If you take a look at this square wave generator example perhaps you can see the resemblance to our schematic - C is C7, R1 is R14, R2 is R13 and R is the combination of R15 and our frequency pot.  The capacitor charges and discharges through R, creating a triangle wave.  The variable value of R (thanks to the pot) dictates the rate of charge/discharge and hence the frequency of the triangle wave.

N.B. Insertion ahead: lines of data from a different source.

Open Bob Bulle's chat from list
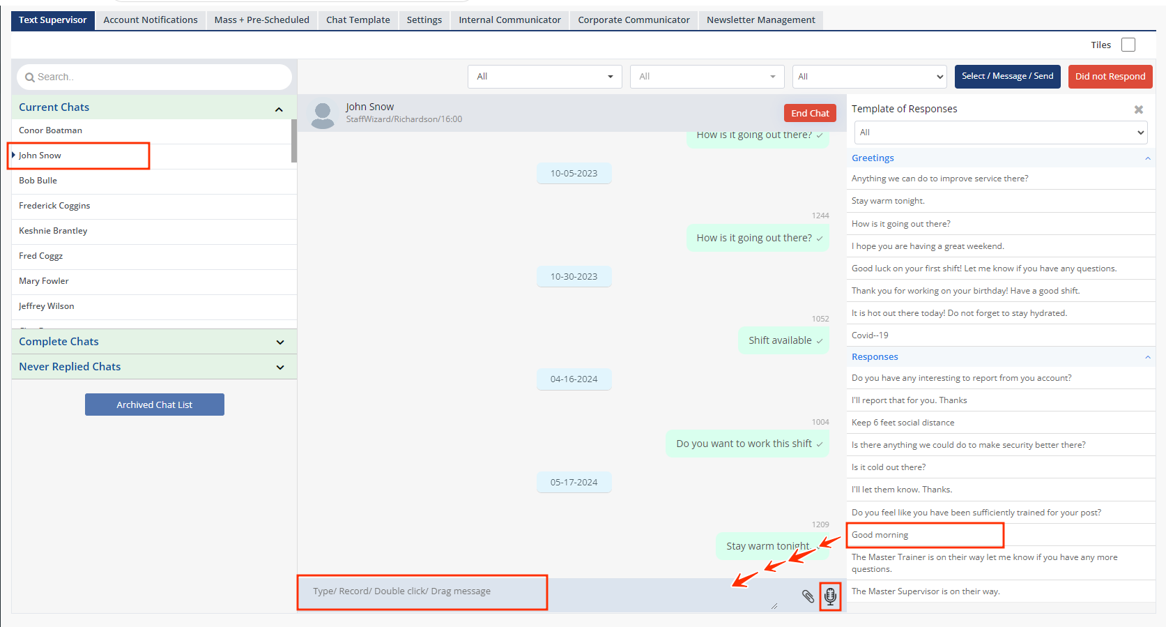38,181
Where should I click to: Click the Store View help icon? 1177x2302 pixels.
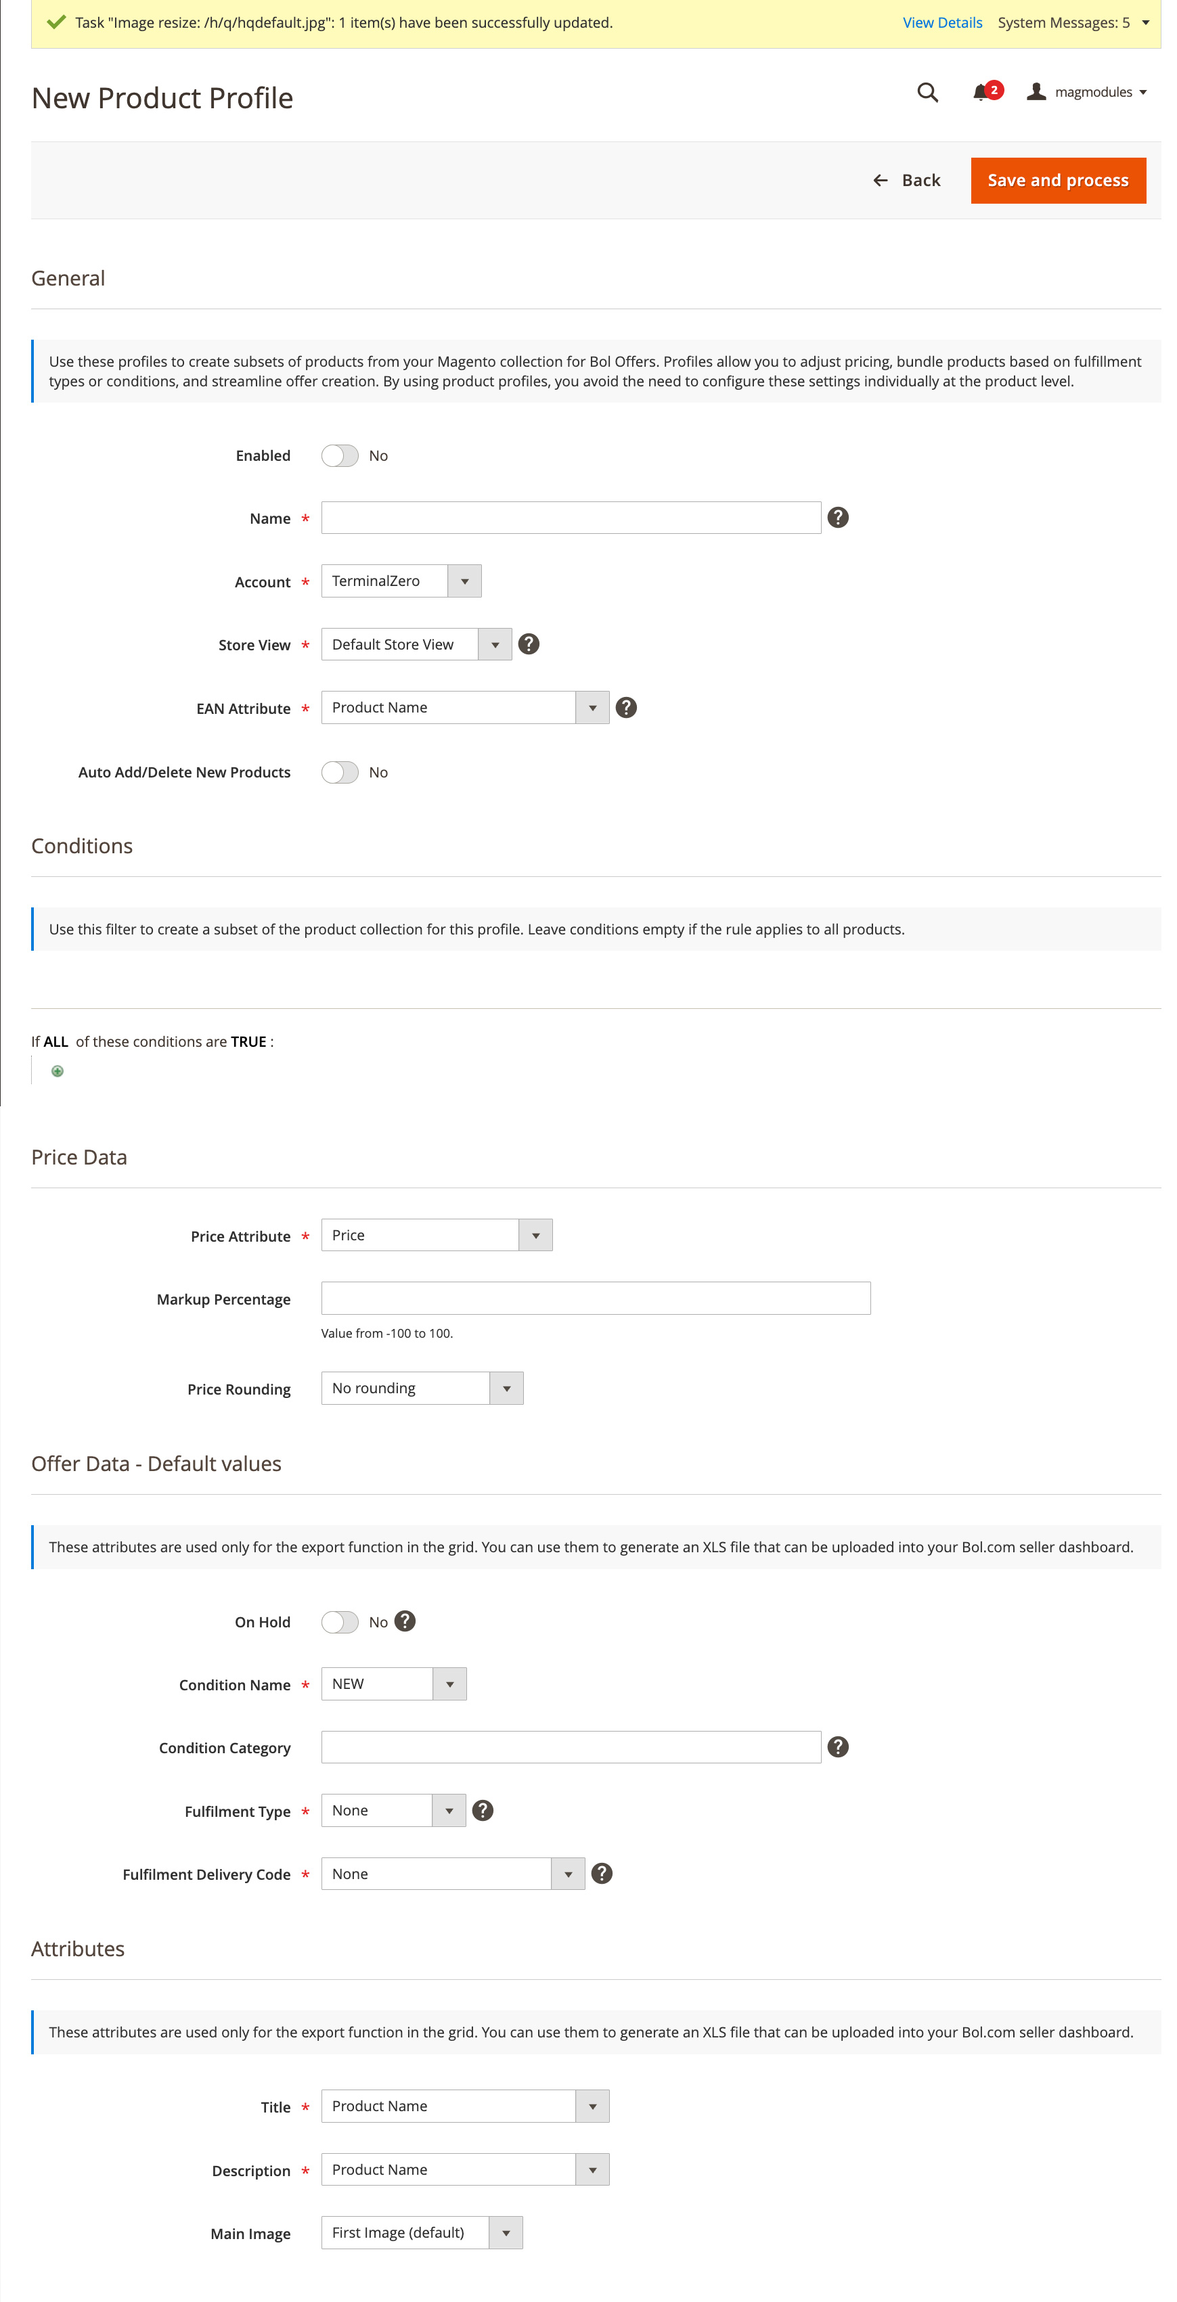[528, 644]
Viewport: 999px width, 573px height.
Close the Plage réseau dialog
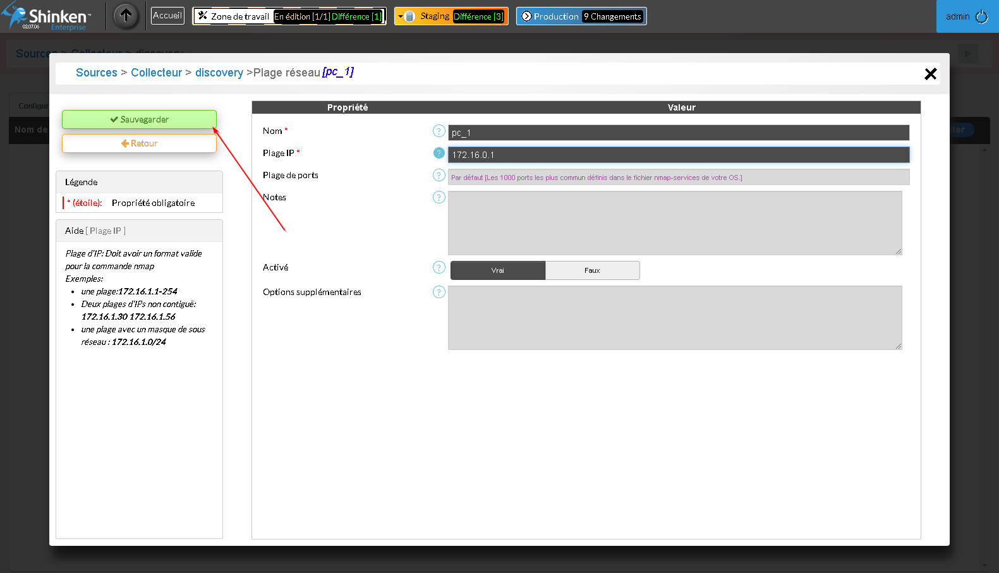[930, 74]
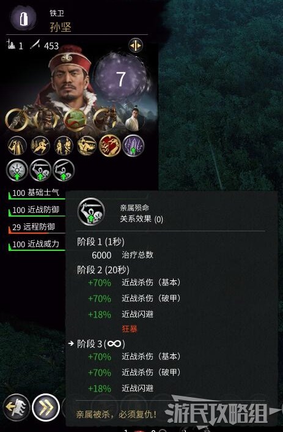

A6 is being used as a unity gain amplifier to buffer the output of the capacitor.  A5 looks at the triangle wave and outputs a positive voltage when it is above a certain threshold and a negative voltage when it is below a certain threshold.

My guess is it is probably NOT a component failure, its far more likely to be the connection between boards as this is a vulnerable point.  Do all of this without power applied.  I would remove the Y7 board and put your multimeter on continuity test.  Check that at the X7 socket on the main board, pins 4 and 5 have continuity to the R107 pot.  While the board is out, clean the contacts on both Y7 and the main board using isopropyl alcohol.  Leave them apart for a few hours to be totally dry.  Put board back in and check continuity between the R107 pot and pins 4 and 5 ON THE X7 SOCKET ON THE Y7 BOARD.

Beyond this you are looking at tracing tracks in case any have broken, or replacing components.  The point is that without the RC relationship there is nothing to periodically trigger the rest of the circuit.  Seeing as we have already checked the connections of the R part, the first one I would replace is C7 - easy enough, find an electrolytic capacitor of the same value.  Folowing that I would replace A5, but that is where things might get awkward - how are you going to get a replacement russian part?  It is just a single op amp being used as a comparator, so I think a TL071 would be fine but I can't be sure.

When I first got my Polivoks the LFO was working, but only some of the time.  The rest of the time it was doing something similar to yours.  My board was sorted with a damn good clean, but only after a day or two of head scratching, looking for something to fix that wasn't broken.

Please let me know how the exploring goes, I hope you figure it out.  Good luck!